Il faut lui adjoindre une obligation de réciprocité : celle de la société de rendre ses institutions, ses savoirs, ses droits et ses services compréhensibles par les citoyens.
À quoi sert, en effet, d’alphabétiser une personne si les documents administratifs, les informations sanitaires, les formulaires bancaires, les contrats, les informations agricoles et les services numériques demeurent formulés dans une langue ou selon un degré de complexité qu’elle ne maîtrise pas ? Peut-on parler d’inclusion lorsqu’un citoyen dépend constamment d’un intermédiaire pour comprendre ce qu’une institution lui demande, ce qu’un contrat lui fait accepter ou ce qu’une procédure lui permet de réclamer ?
L’alphabétisation ne saurait donc se réduire à l’adaptation des citoyens aux institutions.

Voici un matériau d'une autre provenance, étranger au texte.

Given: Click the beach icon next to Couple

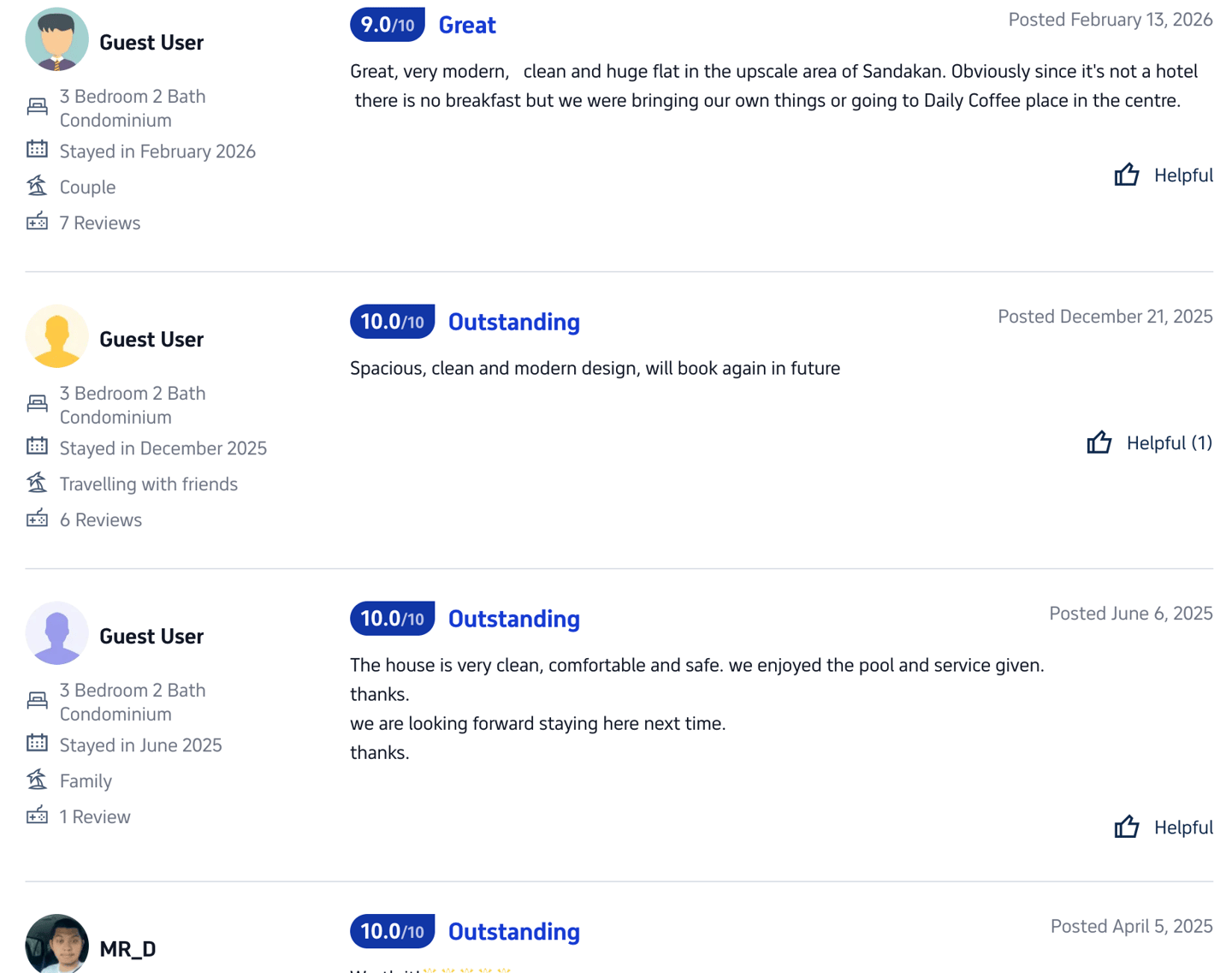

Elle doit également engager une adaptation linguistique et communicationnelle des institutions à la diversité réelle des citoyens.
Cette réciprocité permettrait de dépasser une conception trop exclusivement individuelle de l’analphabétisme. Il existe certes des personnes qui n’ont pas eu accès à l’apprentissage de l’écrit. Mais il existe aussi des institutions qui ne savent pas encore suffisamment parler aux populations dans des langues et sous des formes qu’elles peuvent comprendre.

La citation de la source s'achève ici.